| What you need to do |
Reproduce exactly the lines from the line containing "Toggle the Arnold" through the end of the records below, including both ends, and nothing else.

| Information given |
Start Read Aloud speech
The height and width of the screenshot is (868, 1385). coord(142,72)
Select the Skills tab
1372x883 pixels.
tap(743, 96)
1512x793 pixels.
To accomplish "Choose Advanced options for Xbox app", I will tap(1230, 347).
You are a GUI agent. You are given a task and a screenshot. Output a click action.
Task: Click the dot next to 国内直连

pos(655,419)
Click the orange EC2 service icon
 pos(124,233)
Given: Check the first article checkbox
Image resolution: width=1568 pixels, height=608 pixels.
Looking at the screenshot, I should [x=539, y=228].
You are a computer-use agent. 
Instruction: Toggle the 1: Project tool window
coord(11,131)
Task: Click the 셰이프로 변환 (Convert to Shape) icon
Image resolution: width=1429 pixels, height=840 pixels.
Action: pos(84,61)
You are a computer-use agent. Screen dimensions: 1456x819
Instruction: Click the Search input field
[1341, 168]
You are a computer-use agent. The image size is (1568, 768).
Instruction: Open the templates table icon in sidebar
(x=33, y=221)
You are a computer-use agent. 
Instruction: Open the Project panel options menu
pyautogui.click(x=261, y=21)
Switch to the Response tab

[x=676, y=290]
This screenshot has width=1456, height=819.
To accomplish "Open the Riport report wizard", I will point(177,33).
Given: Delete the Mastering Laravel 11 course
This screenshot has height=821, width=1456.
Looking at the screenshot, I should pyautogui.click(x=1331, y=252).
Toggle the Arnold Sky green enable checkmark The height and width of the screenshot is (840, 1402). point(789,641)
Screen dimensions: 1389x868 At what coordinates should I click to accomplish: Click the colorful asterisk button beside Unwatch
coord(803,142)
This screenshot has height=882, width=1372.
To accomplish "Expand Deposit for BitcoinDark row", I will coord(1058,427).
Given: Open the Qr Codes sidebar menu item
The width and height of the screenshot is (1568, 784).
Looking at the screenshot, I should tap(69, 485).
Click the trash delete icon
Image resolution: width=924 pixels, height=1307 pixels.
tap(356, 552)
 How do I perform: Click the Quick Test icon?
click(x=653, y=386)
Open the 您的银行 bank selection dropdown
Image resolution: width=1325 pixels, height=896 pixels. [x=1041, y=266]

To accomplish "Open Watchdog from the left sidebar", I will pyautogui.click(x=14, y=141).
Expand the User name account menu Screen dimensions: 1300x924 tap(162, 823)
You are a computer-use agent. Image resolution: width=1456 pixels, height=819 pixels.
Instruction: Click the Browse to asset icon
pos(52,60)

| Task output |
Toggle the Arnold Sky green enable checkmark The height and width of the screenshot is (840, 1402). point(789,641)
Screen dimensions: 1389x868 At what coordinates should I click to accomplish: Click the colorful asterisk button beside Unwatch
coord(803,142)
This screenshot has height=882, width=1372.
To accomplish "Expand Deposit for BitcoinDark row", I will coord(1058,427).
Given: Open the Qr Codes sidebar menu item
The width and height of the screenshot is (1568, 784).
Looking at the screenshot, I should tap(69, 485).
Click the trash delete icon
Image resolution: width=924 pixels, height=1307 pixels.
tap(356, 552)
 How do I perform: Click the Quick Test icon?
click(x=653, y=386)
Open the 您的银行 bank selection dropdown
Image resolution: width=1325 pixels, height=896 pixels. [x=1041, y=266]

To accomplish "Open Watchdog from the left sidebar", I will pyautogui.click(x=14, y=141).
Expand the User name account menu Screen dimensions: 1300x924 tap(162, 823)
You are a computer-use agent. Image resolution: width=1456 pixels, height=819 pixels.
Instruction: Click the Browse to asset icon
pos(52,60)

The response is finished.